The cases will be argued during the court’s next term, which starts in October.

In turning down an earlier appeal from Mr. Buck in 2011 based on assertions of prosecutorial misconduct, five justices expressed misgivings about what had happened at his trial.

Calling Dr. Quijano’s testimony “bizarre and objectionable,” Justice Samuel A. Alito Jr., joined by Justices Antonin Scalia and Stephen G. Breyer, indicated that there were serious questions about the conduct of Mr. Buck’s own lawyers.

“Dr. Quijano’s testimony would provide a basis for reversal of petitioner’s sentence if the prosecution were responsible for presenting that testimony to the jury,” Justice Alito wrote. “But Dr. Quijano was a defense witness, and it was petitioner’s attorney, not the prosecutor, who first elicited Dr. Quijano’s view regarding the correlation between race and future dangerousness.”

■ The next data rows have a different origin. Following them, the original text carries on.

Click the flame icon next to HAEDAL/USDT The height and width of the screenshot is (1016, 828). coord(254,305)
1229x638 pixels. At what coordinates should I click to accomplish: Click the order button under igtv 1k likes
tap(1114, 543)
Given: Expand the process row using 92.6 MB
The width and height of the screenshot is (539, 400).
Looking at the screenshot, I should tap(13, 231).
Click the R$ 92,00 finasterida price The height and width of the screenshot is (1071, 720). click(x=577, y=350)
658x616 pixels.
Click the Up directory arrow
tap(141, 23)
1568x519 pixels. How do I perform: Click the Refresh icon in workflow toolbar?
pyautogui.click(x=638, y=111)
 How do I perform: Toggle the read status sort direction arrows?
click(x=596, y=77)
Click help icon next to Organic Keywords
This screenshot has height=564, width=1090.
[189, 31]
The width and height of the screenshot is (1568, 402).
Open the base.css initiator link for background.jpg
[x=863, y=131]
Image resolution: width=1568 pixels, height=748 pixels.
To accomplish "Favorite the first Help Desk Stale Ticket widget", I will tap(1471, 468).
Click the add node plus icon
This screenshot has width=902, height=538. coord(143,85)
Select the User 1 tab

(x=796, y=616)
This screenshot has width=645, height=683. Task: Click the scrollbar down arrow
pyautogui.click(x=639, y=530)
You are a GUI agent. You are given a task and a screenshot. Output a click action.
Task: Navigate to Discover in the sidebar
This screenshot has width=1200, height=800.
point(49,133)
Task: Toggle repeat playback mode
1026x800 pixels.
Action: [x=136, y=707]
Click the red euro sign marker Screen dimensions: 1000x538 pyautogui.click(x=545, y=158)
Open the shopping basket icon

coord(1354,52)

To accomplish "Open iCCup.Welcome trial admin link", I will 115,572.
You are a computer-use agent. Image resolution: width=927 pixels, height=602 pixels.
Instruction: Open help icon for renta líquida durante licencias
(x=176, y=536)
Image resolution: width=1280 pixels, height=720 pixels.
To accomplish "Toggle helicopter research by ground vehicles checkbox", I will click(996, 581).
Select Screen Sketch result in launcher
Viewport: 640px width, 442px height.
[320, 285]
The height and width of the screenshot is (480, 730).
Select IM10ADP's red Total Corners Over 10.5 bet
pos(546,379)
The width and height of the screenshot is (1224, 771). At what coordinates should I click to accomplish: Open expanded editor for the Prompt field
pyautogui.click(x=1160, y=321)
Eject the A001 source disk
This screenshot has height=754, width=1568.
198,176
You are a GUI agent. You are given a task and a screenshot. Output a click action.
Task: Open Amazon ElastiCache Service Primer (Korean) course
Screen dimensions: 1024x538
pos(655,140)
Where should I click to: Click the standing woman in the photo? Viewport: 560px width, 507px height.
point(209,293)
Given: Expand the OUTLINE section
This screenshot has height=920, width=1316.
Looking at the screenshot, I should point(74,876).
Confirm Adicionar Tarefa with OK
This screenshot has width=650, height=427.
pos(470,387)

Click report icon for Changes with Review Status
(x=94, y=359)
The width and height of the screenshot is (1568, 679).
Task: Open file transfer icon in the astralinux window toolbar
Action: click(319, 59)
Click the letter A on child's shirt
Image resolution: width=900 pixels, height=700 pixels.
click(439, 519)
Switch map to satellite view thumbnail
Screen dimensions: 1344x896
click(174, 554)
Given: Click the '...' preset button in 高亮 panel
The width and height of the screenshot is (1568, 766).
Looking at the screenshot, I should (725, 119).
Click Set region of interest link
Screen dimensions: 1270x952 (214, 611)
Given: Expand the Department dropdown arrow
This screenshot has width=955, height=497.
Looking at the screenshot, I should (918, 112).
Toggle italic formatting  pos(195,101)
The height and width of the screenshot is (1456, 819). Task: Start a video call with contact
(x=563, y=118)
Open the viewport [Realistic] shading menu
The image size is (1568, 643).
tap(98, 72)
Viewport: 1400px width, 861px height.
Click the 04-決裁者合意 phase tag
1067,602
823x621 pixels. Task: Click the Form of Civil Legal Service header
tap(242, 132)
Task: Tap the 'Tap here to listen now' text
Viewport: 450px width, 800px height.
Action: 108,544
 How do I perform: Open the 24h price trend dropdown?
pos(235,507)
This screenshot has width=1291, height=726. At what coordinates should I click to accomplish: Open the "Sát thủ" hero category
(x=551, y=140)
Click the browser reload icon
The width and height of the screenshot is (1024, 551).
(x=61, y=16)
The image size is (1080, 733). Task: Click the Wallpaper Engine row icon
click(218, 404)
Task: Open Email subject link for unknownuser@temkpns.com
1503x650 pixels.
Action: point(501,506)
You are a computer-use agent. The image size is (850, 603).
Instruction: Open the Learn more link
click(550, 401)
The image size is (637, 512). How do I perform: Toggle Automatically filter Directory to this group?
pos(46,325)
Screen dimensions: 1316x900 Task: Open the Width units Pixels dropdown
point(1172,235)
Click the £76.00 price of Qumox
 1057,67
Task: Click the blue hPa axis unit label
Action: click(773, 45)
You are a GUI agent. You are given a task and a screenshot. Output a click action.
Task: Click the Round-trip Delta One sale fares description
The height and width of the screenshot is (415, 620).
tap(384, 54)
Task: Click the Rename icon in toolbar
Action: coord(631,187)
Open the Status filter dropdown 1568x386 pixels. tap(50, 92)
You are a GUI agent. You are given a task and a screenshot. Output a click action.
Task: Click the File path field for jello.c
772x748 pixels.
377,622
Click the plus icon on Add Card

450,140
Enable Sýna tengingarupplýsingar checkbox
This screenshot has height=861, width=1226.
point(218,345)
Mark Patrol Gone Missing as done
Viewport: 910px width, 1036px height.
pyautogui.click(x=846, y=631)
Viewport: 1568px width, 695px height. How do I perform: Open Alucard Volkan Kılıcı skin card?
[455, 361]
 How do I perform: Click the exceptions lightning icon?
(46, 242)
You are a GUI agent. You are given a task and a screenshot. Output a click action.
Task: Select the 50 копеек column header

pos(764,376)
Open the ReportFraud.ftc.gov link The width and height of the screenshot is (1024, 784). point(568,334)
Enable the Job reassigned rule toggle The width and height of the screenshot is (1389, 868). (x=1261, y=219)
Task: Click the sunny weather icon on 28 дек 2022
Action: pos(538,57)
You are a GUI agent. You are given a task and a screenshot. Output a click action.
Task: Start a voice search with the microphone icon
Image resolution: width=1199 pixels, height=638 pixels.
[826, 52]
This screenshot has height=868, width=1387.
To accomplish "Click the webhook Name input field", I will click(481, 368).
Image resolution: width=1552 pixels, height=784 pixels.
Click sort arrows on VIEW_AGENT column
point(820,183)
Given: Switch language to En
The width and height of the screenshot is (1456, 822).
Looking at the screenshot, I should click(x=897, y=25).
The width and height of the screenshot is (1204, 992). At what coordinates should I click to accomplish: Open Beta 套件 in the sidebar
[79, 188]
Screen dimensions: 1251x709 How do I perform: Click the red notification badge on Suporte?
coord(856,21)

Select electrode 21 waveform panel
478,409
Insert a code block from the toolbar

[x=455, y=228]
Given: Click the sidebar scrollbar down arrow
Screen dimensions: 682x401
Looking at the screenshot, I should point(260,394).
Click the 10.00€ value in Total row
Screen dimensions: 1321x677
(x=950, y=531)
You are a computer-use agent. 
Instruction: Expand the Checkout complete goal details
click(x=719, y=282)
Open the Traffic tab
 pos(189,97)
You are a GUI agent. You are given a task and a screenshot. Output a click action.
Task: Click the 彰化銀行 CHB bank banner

Justice Sonia Sotomayor, joined by Justice Elena Kagan, said she would have voted to hear the case even as a challenge to prosecutorial misconduct. She noted that in 2000 the state’s attorney general, John Cornyn, had seemed to promise to allow new sentencings for several inmates, including Mr. Buck, who had been sent to death row based in part on Dr. Quijano’s testimony.

Texas prosecutors now say Mr. Buck’s appeal is barred on procedural grounds.

The justices also agreed on Monday to hear an appeal from Bobby J. Moore, who has been on death row since 1980 for fatally shooting a 72-year-old Houston supermarket clerk, James McCarble, during a robbery. That case, Moore v. Texas, No. 15-797, raises questions about whether Texas uses outdated standards in assessing whether a defendant’s intellectual disability was severe enough to bar his execution.

When the court ruled in 2002 in Atkins v. Virginia that the Constitution forbade the execution of people with mental disabilities, it gave states only general guidance. It said a finding of intellectual disability required proof of three things: “subaverage intellectual functioning,” meaning low I.Q. scores; a lack of fundamental social and practical skills; and the presence of both conditions before age 18. The court said I.Q. scores under “approximately 70” typically indicated disability.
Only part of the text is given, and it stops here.